2. Prompts – The Input That Drives Everything
A prompt is the input you send to a language model, but in practice, it plays a much more important role than it might initially appear.
Why Prompts Are Critical
The output of an LLM is highly sensitive to the prompt, which means that even small changes in wording can lead to significantly different responses. Because of this sensitivity, designing effective prompts has become an important skill, often referred to as prompt engineering.
Types of Prompts in LangChain
LangChain provides structured ways to create and manage prompts, making them more powerful and reusable.
Dynamic Prompts
Instead of writing fixed inputs, you can create templates with placeholders, allowing the same prompt to adapt to different inputs at runtime.
Example:
Summarize {topic} in {tone}
Role-Based Prompts
You can guide the model’s behavior by assigning it a role, such as asking it to behave like a doctor, teacher, or engineer, which significantly influences the style and depth of the response.
Few-Shot Prompts
You can provide examples before asking a question, allowing the model to learn the expected pattern and produce more accurate outputs based on those examples.
3. Chains – Building Logical Pipelines
Chains are one of the most powerful features of LangChain, because they allow you to combine multiple steps into a single structured workflow.
Why Chains Are Needed
In real-world applications, a single model call is often not sufficient, and you need to perform multiple operations in sequence, such as translating text and then summarizing it. Without chains, you would need to manually manage the flow of data between these steps.

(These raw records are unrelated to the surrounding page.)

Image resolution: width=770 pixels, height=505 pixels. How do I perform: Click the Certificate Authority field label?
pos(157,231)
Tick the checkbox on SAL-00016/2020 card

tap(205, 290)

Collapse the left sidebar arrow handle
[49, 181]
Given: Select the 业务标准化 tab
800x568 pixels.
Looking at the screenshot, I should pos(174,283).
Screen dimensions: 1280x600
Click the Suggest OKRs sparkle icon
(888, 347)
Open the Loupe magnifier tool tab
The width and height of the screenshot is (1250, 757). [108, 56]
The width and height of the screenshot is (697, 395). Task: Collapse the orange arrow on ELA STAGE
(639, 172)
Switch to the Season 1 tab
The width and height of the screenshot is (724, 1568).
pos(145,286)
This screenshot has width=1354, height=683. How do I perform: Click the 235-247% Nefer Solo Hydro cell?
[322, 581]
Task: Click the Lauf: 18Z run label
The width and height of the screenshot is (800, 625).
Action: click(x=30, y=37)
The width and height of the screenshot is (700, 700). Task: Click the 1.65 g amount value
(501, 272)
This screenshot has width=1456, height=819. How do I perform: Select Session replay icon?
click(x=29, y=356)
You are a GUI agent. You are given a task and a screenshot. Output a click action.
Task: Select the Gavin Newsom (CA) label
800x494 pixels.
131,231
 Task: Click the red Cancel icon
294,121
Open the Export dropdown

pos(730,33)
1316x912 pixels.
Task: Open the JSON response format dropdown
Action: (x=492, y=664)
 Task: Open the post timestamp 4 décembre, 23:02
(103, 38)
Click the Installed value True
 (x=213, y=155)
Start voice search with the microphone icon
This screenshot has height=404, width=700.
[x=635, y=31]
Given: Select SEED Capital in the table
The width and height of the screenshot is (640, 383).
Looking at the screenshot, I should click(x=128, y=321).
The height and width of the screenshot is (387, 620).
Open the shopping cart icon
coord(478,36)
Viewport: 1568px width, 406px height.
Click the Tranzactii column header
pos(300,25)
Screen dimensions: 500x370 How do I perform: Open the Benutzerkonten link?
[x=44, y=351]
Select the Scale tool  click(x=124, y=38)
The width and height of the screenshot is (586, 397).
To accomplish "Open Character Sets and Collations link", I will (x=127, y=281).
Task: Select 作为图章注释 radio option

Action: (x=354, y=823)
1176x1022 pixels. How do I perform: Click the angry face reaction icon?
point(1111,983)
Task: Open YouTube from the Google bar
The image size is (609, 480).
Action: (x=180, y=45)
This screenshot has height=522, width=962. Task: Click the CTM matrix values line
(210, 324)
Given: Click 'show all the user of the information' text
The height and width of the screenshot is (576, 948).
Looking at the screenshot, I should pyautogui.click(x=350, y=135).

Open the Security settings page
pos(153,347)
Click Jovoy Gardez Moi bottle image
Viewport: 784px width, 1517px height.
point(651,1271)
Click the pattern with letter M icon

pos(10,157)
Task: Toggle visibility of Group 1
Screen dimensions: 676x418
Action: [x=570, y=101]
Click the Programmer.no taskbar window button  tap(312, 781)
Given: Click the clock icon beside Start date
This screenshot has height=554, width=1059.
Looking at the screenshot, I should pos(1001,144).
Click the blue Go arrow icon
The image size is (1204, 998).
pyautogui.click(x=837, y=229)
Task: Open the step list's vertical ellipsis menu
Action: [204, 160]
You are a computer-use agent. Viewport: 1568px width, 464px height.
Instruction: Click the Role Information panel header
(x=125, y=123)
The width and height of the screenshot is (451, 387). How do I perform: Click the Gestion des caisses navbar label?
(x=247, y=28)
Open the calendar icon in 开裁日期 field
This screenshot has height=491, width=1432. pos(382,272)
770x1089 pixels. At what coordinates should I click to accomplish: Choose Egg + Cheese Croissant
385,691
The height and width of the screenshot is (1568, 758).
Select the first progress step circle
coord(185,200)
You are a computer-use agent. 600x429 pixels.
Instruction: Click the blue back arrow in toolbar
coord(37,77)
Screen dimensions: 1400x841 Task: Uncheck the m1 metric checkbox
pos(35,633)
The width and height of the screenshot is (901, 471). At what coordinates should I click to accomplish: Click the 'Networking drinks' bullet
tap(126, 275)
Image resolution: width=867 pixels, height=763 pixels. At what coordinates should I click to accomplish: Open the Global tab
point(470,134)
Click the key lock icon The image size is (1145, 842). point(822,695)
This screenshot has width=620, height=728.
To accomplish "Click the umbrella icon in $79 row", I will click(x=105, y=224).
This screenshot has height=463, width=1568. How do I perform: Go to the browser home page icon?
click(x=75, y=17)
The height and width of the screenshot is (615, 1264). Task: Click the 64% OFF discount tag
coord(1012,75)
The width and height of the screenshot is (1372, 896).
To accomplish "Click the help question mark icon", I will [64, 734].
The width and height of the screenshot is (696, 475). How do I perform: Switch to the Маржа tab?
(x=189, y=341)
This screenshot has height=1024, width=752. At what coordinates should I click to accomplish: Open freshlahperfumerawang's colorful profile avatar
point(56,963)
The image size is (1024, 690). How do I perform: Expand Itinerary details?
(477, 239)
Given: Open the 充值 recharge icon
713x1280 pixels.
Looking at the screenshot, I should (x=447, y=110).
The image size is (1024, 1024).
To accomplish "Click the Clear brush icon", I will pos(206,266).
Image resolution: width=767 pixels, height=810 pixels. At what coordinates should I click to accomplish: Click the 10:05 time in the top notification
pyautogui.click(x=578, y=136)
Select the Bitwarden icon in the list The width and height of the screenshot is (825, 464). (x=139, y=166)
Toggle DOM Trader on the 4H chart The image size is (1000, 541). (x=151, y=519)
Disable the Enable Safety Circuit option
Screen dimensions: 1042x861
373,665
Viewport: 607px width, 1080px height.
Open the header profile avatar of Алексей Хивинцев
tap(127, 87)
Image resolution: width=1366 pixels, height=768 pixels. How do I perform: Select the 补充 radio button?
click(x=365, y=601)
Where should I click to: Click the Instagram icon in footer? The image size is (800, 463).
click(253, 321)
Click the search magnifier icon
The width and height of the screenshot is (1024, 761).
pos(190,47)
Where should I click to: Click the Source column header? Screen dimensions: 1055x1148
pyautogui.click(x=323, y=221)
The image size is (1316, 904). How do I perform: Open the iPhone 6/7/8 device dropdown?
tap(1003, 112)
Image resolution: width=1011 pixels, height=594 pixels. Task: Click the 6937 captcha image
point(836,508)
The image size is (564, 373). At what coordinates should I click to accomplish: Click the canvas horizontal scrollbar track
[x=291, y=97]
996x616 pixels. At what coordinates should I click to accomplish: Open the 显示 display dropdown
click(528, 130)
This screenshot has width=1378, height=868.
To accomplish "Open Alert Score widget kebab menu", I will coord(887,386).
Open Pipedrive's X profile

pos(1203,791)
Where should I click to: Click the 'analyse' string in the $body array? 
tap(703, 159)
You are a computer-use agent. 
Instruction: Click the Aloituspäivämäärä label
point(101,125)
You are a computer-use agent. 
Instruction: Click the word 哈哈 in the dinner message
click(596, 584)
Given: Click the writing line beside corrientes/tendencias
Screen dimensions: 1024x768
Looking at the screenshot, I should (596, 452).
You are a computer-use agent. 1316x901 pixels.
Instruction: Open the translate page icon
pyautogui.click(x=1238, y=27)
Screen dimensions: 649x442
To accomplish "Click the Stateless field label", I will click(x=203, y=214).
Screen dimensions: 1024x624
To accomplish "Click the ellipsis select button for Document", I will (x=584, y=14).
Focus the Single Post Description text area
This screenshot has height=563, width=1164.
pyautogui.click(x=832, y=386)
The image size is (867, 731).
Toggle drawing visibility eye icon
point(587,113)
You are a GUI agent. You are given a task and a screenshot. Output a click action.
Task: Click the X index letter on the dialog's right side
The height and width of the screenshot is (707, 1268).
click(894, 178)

Chains simplify this by automatically passing the output of one step as the input to the next, thereby reducing boilerplate code and making the workflow easier to maintain.
Types of Chains
Sequential Chains
These execute steps one after another in a fixed order.
Parallel Chains
These allow multiple processes to run simultaneously and combine their outputs later.
Conditional Chains
These change the flow of execution based on specific conditions, making the pipeline more dynamic and intelligent.
4. Indexes – Connecting External Knowledge
While LLMs are powerful, they are limited to the data they were trained on, which means they cannot answer questions about private or domain-specific data.
Why Indexes Are Important
Indexes allow you to connect your application to external data sources such as PDFs, databases, or websites, enabling your system to answer questions based on your own data rather than relying only on pre-trained knowledge.
Components of Indexing
Indexes are composed of multiple sub-components working together:
- Document Loader → Loads data
- Text Splitter → Breaks data into chunks
- Vector Store → Stores embeddings
- Retriever → Fetches relevant data
With indexes, you can build systems where users can query private data, such as company documents, and receive accurate, context-aware responses.
5. Memory – Making Conversations Contextual
By default, LLM APIs are stateless, meaning they do not remember previous interactions, which can lead to confusing or incomplete conversations.
The Problem
If a user asks a follow-up question, the model may not understand the context, since it has no memory of earlier queries.
The Solution
LangChain introduces memory mechanisms that allow you to retain context across interactions, making conversations more natural and coherent.
Types of Memory
- Buffer Memory → Stores full conversation
- Window Memory → Stores recent interactions
- Summary Memory → Stores summarized context
- Custom Memory → Stores specific important data
6. Agents – From Responses to Actions
Agents represent the most advanced capability in LangChain, as they go beyond simply generating responses and can actually perform actions.
A chatbot can understand and respond, but an agent can also think, decide, and act.
How Agents Work
Agents combine:
- Reasoning ability
- Access to tools
This allows them to break down problems into steps and use external tools such as APIs or calculators to complete tasks.